= Assignment =
If a line appears in the data below, it must appear in your answer exactly as given.

= Information =

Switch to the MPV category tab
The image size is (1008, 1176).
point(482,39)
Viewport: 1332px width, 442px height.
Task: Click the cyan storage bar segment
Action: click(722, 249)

= Output of the exercise =
Switch to the MPV category tab
The image size is (1008, 1176).
point(482,39)
Viewport: 1332px width, 442px height.
Task: Click the cyan storage bar segment
Action: click(722, 249)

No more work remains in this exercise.